Das Streitobjekt – laut der US-Firma ein Gentech-Schlüsselpatent auch für die Polymerase-Kettenreaktion – habe Roche früher rund eine Million Franken Umsatz eingebracht, sagte der Roche-Sprecher weiter. Laut der Promega-Internetseite beträgt der jährliche Umsatz mit dem umstrittenen Enzym rund 200 Mio. Dollar (rund 300 Mio. Franken).

Heute benötigt Roche selbst laut ihrem Sprecher das umstrittene Enzym («Taq») nicht mehr, sondern eine weiterentwickelte, leistungsfähigere Variante («rekombinantes nTaq»). Roche habe aber 25 Lizenzen vergeben und vertrete mit dem Rekurs die Interessen der Lizenznehmer-Firmen.

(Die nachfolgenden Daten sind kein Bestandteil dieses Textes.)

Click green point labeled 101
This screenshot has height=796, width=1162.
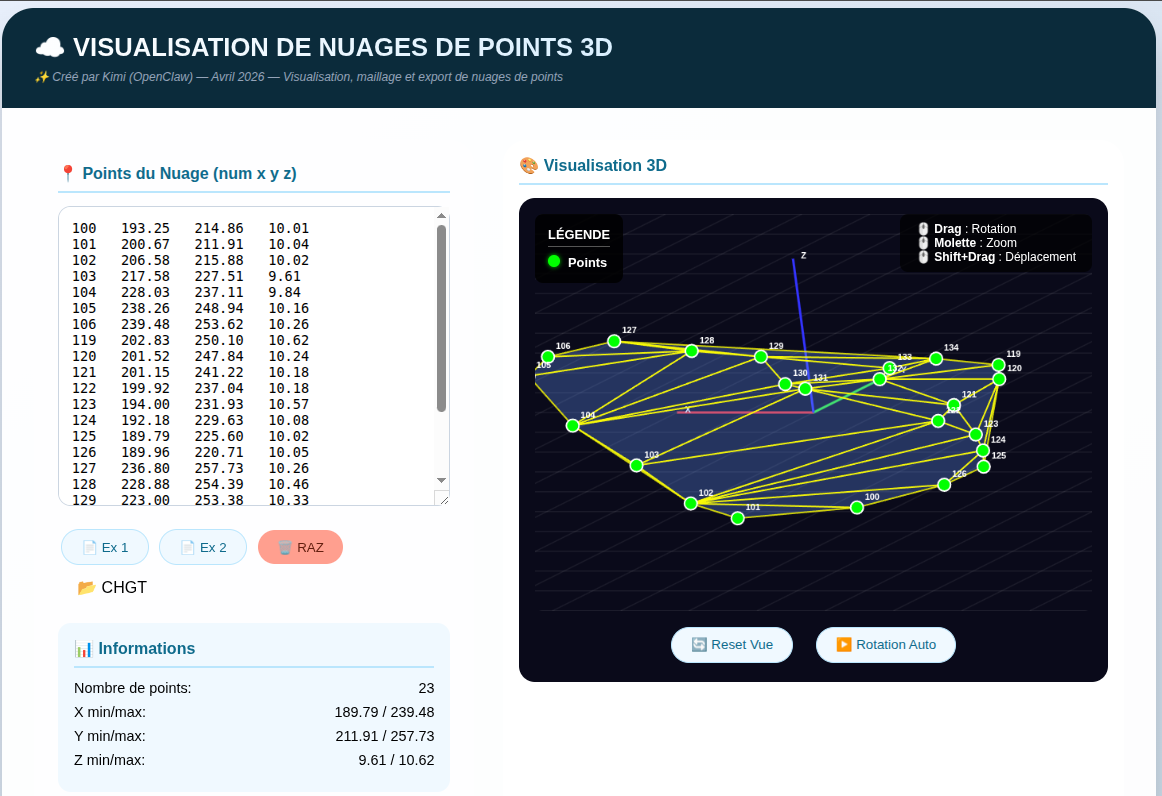click(738, 518)
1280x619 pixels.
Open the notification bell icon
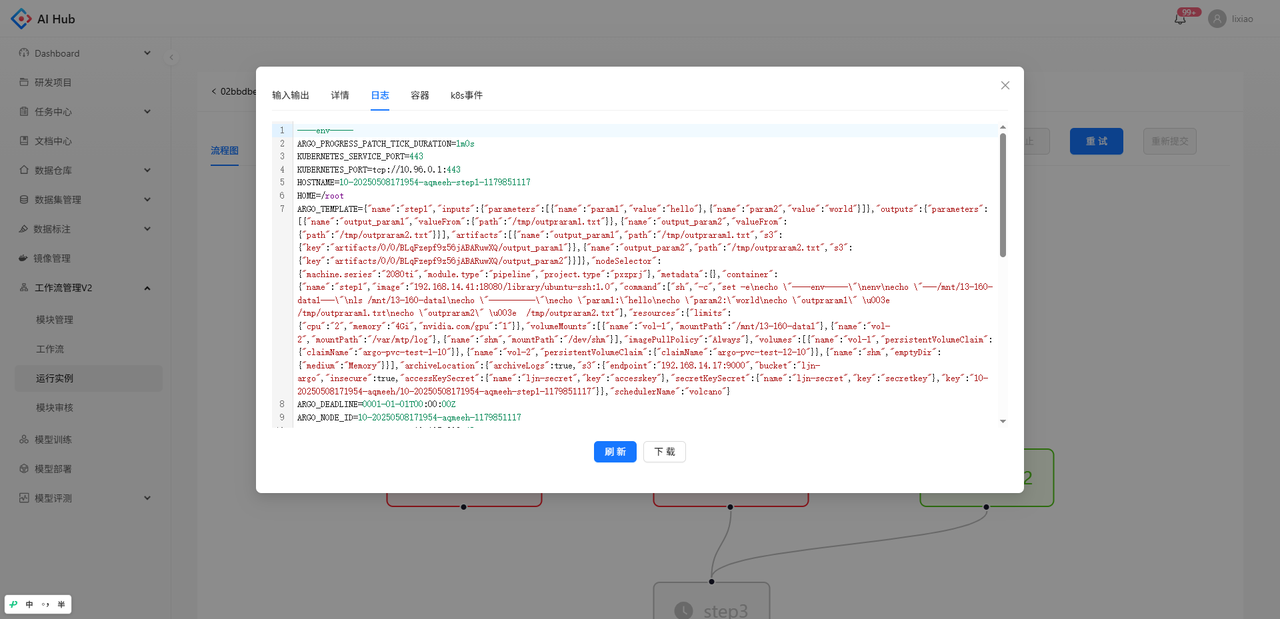point(1180,19)
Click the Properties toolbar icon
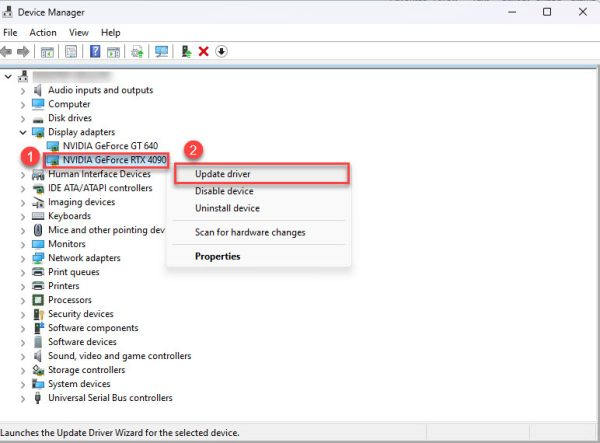600x443 pixels. pos(71,52)
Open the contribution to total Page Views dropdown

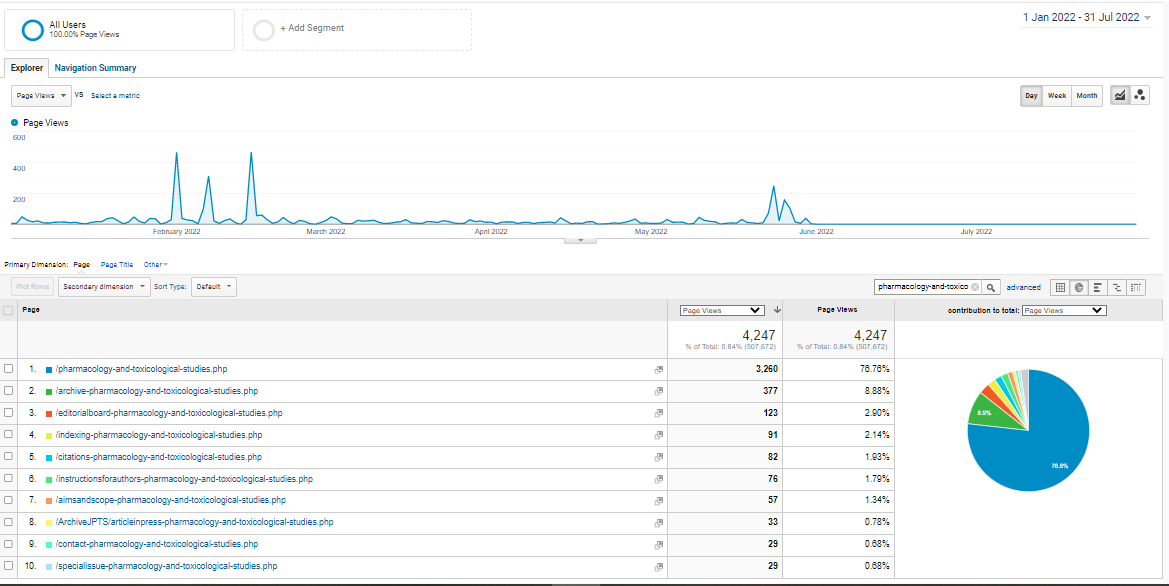click(x=1064, y=310)
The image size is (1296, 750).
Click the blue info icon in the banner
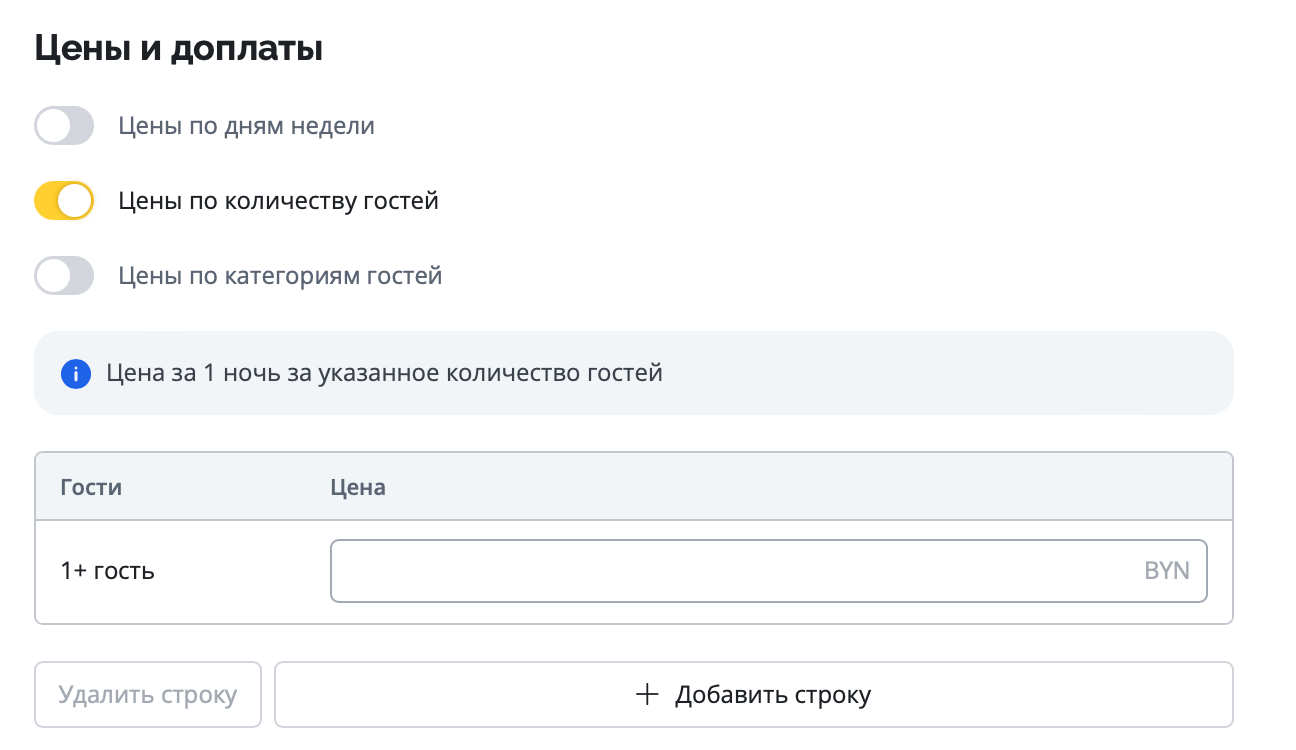tap(75, 374)
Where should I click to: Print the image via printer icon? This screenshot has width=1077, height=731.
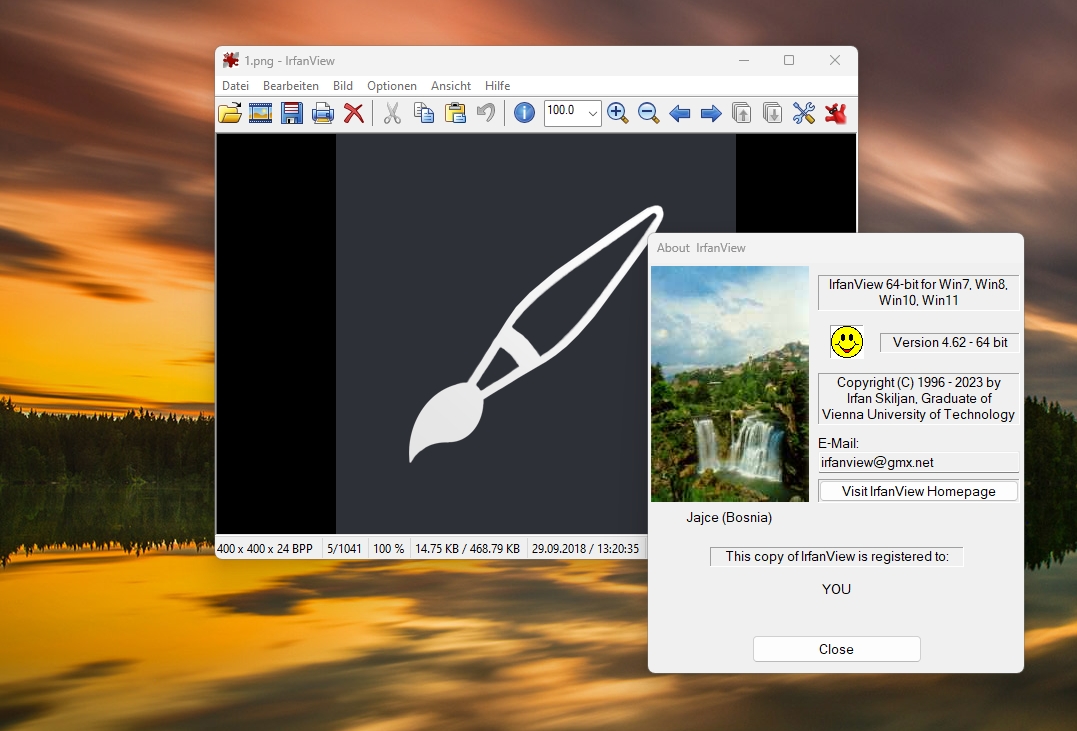tap(323, 113)
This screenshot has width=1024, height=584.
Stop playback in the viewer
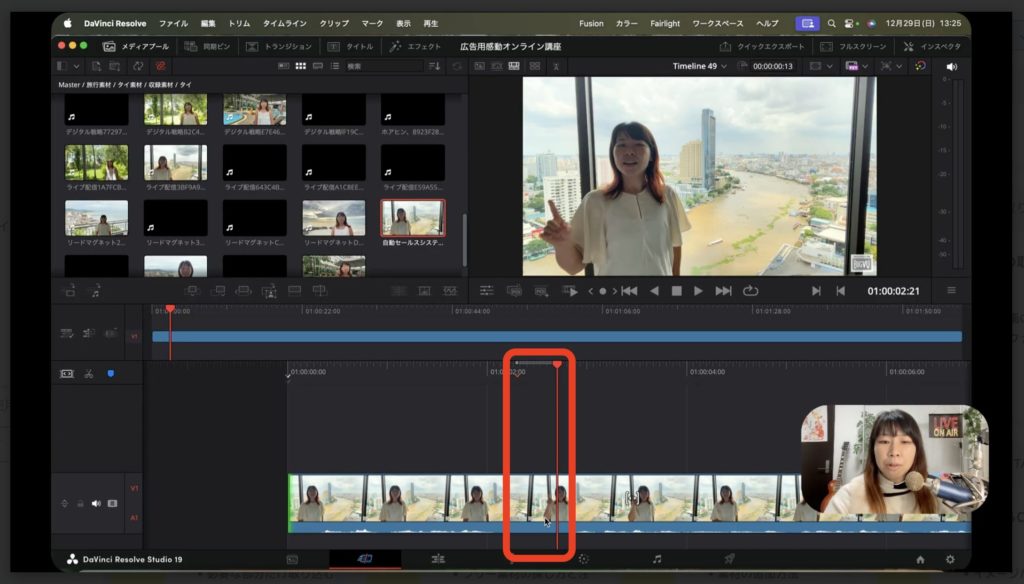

Promega wirft gemäss dem Sprecher Roche vor, bei der Patentanmeldung gegenüber den US-Behörden unzutreffende Angaben gemacht zu haben. Promega betrachte das umstrittene Enzym namentlich als rein natürlich und damit gar nicht patentierbar. Roche bestreite dies und poche auf ihrem geistigen Eigentum.

Die Gentechnik-Firma Promega beschäftigt weltweit über 500 Personen. Über Umsatzzahlen gibt die Homepage keine Auskunft.